Sally Dunford directs an anti-eviction program at West Bronx Housing and Neighborhood Resource Center.  She said her office has more work than it can handle. “I don’t even advertise our services,”  Dunford said, “because I’m too afraid of what would happen if we actually started advertising.”

The median monthly rent in the Bronx was $1,008 in 2010, according to the Furman Center for Real Estate at NYU.

Landlords say the problem is not good for them either. “The last thing owners want to do is go through the time and expense of housing court.” said Frank Ricci from the Rent Stabilization Association, a landlord group. “It affects the bottom line of the building which in turn affects all the other tenants.”
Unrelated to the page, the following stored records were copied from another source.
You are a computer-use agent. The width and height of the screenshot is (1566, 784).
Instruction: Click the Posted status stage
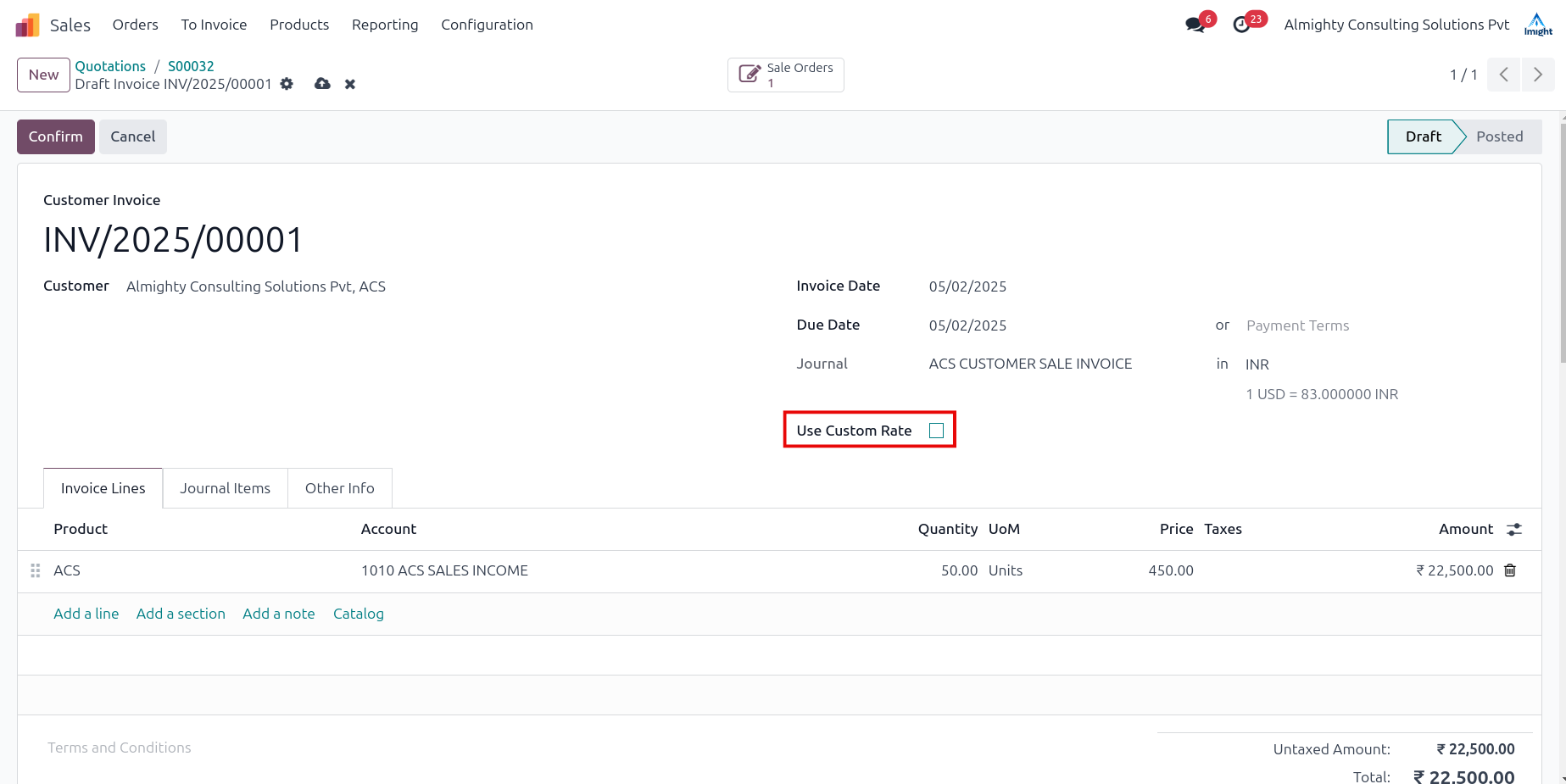tap(1499, 136)
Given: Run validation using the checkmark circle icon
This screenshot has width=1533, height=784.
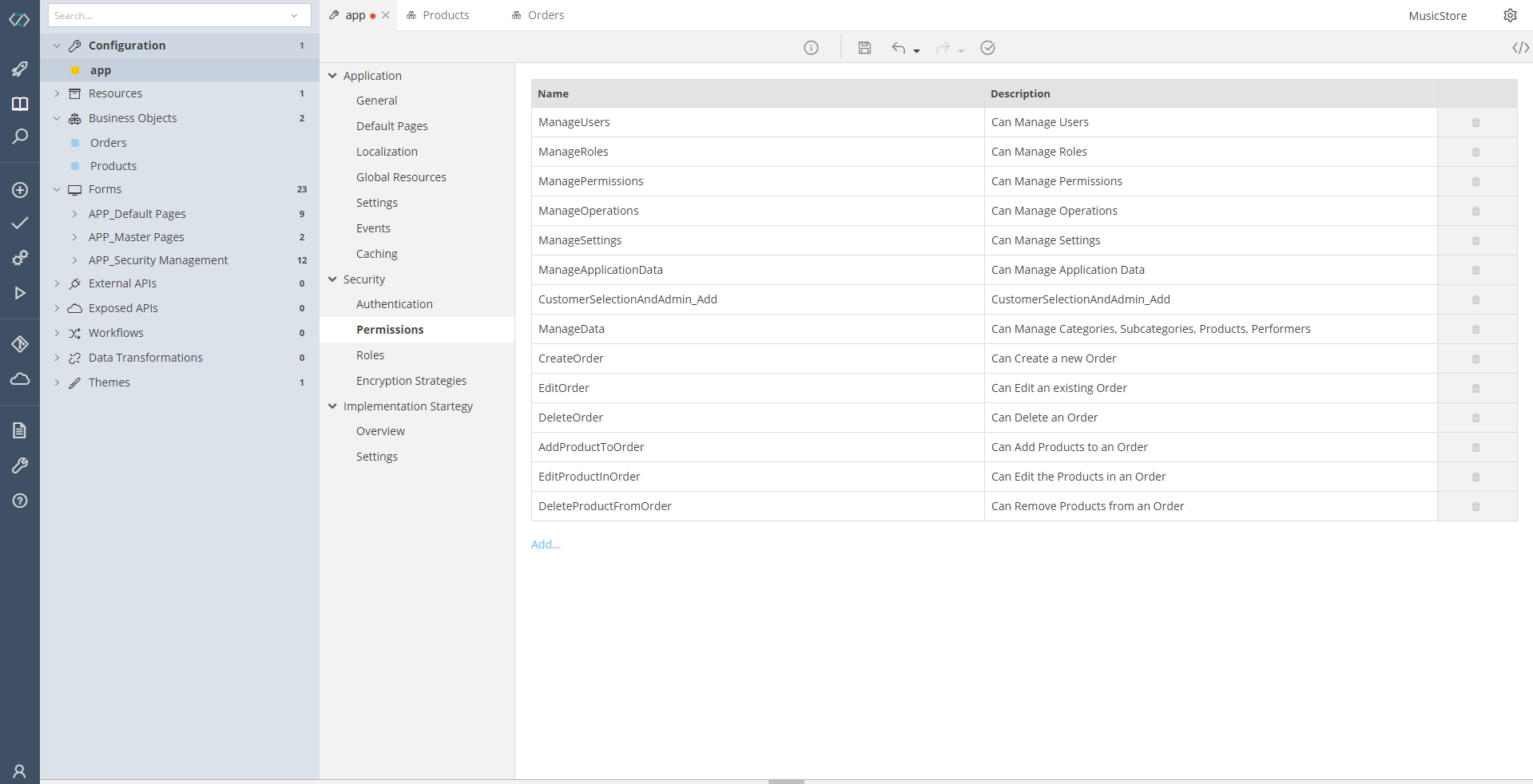Looking at the screenshot, I should pos(987,48).
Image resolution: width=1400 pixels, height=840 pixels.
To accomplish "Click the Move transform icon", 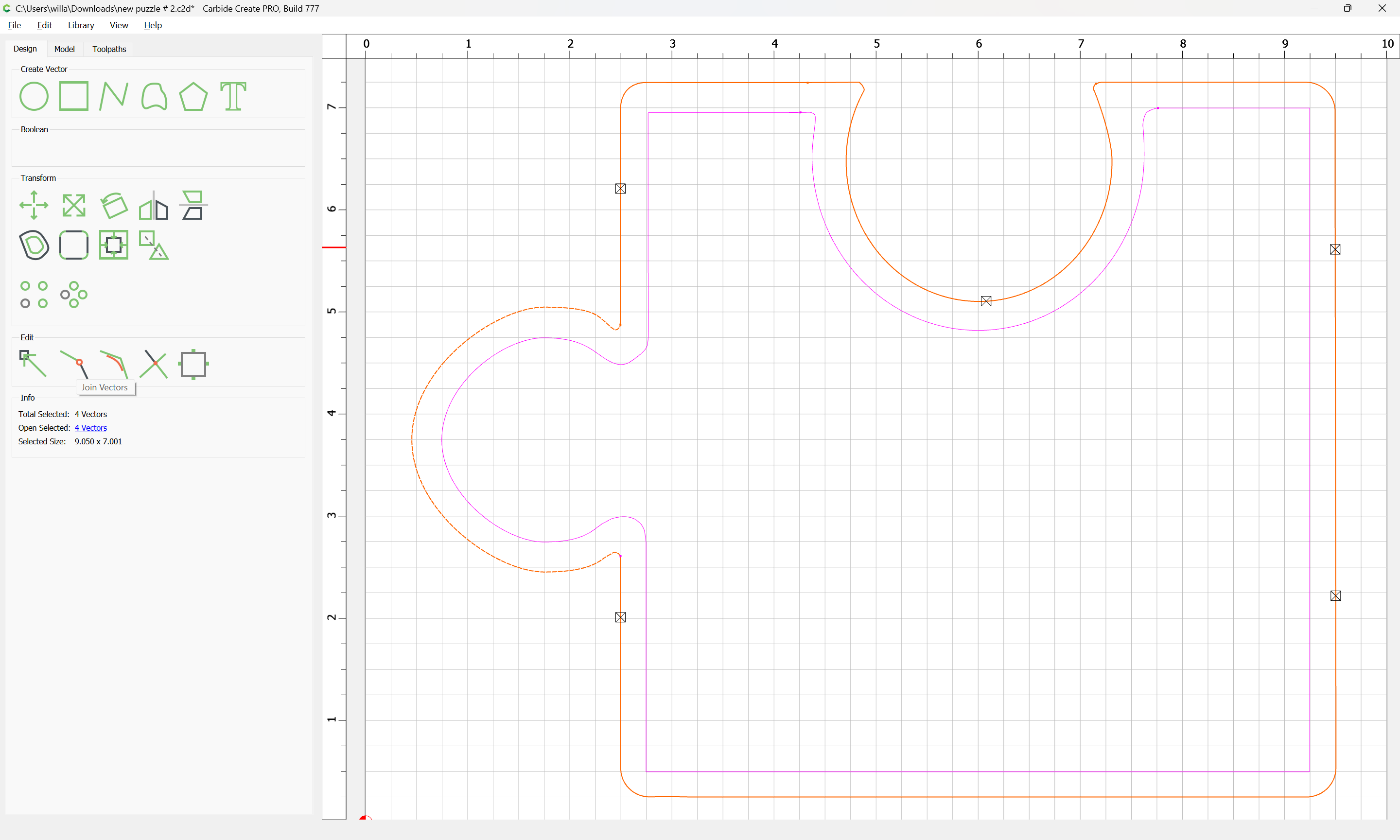I will [34, 205].
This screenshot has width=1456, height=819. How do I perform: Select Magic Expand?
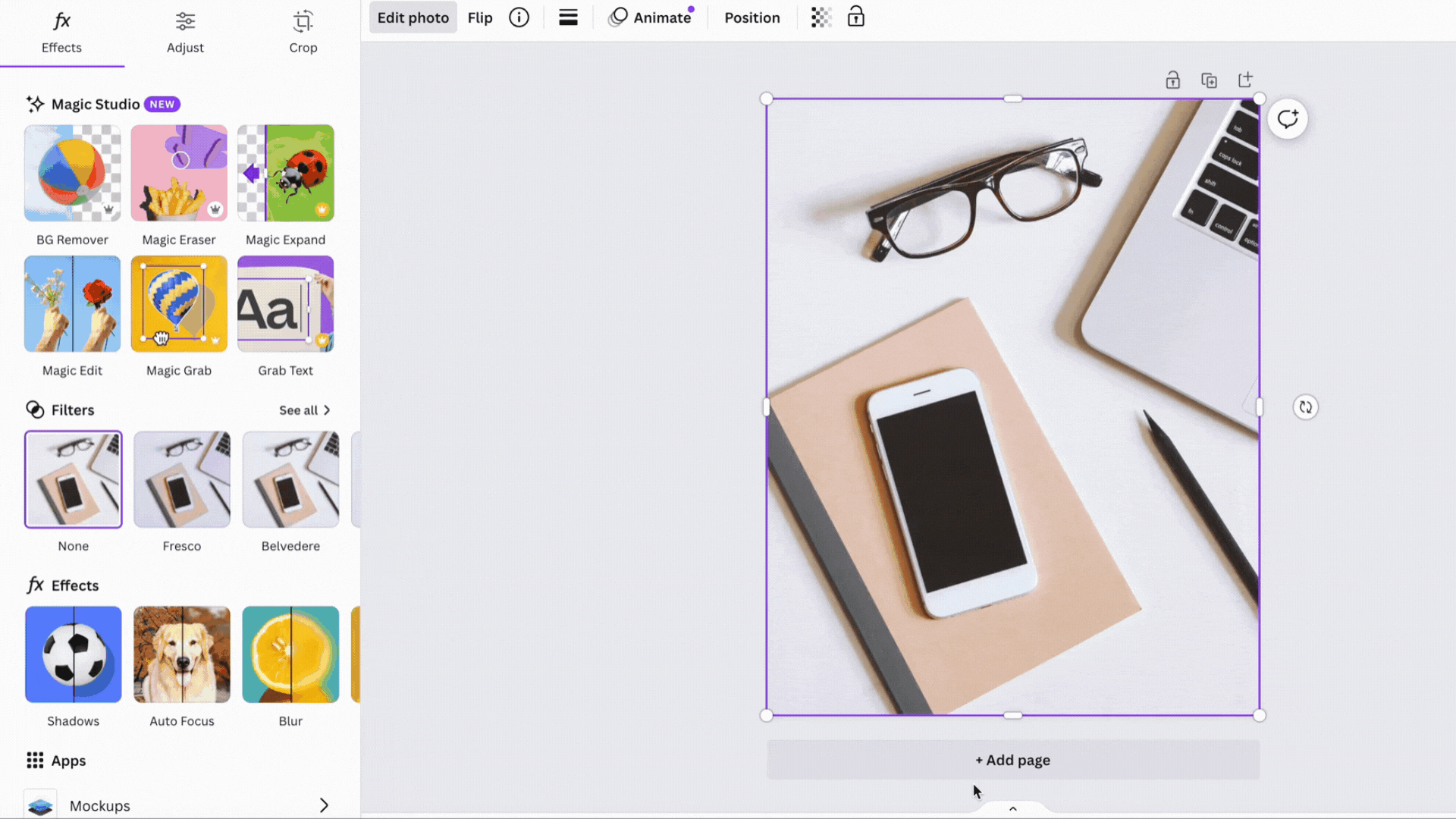(285, 173)
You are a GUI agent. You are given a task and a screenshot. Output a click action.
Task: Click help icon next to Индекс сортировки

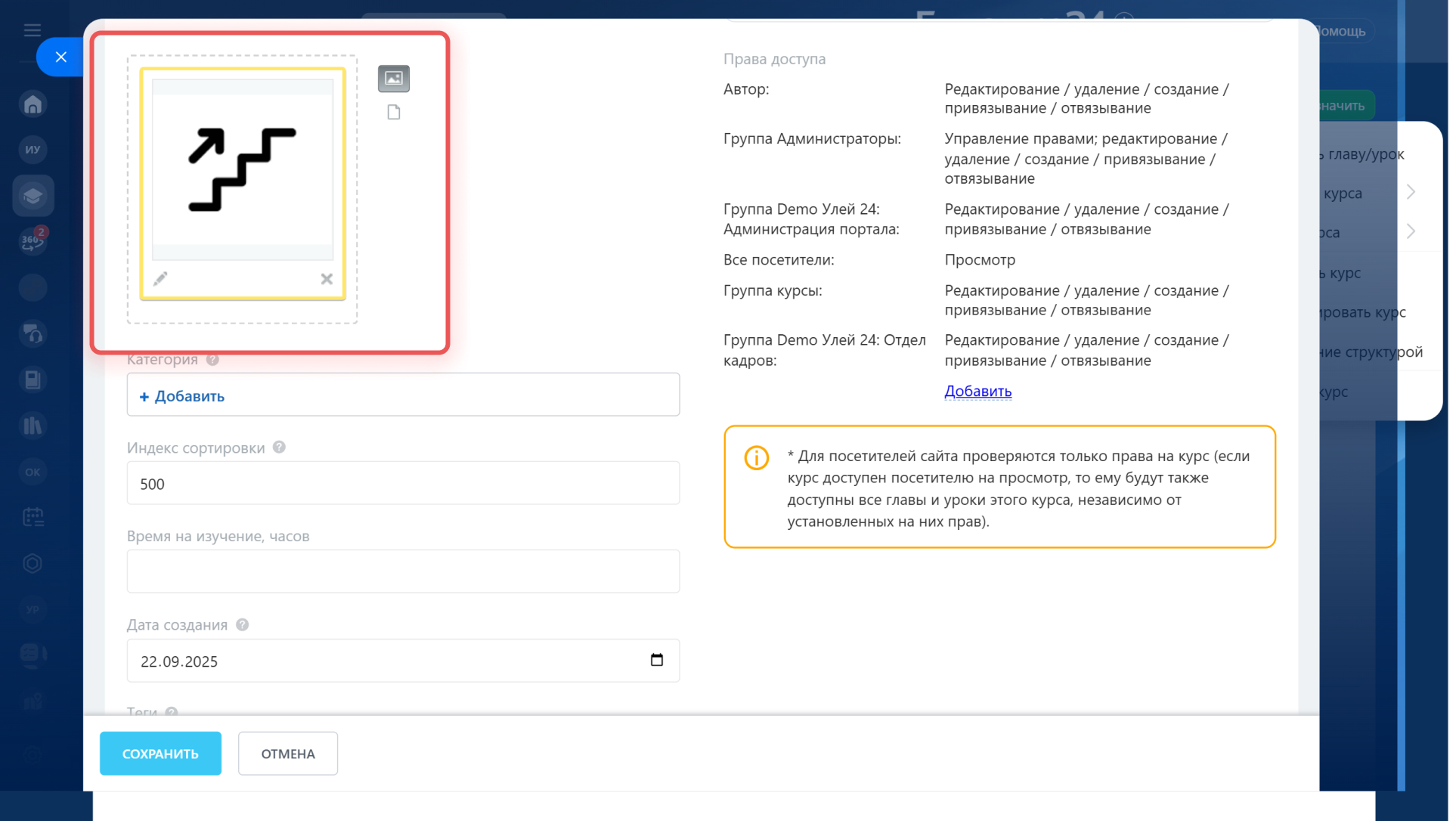tap(279, 448)
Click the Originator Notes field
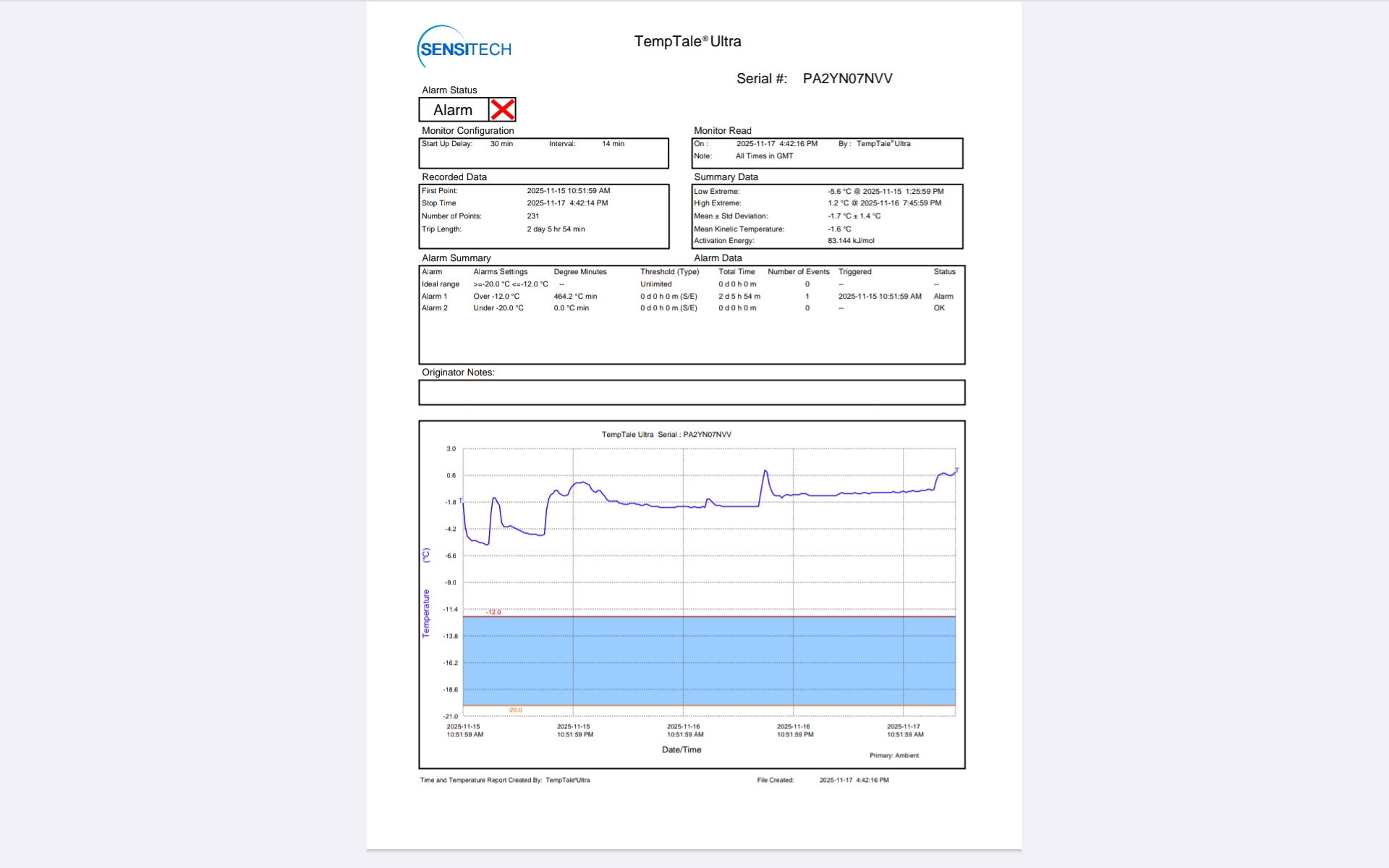 tap(692, 393)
Both Legal Aid and Dunford’s office said they are also seeing families who recently lost the Advantage housing subsidy from the city this year. The subsidy provided rental assistance for people so they could leave the city’s shelter system. But the state cut funding for the program and the city followed suit, not wanting to foot the bill on its own. According to the Department of Homeless Services, 40 percent of the families receiving this subsidy were living in the Bronx.

Lauren Donnelly, another Legal Aid attorney, said that means the eviction problem is only going to grow worse. “That’s absolutely going to happen. A lot of those people will go back to shelters,” Donnelly said.

The city is well aware of the problem. Homeless Services Commissioner Seth Daimond brought up the rising eviction rate at a recent hearing and said the city is working on an eviction prevention program to be piloted in Bronx housing court.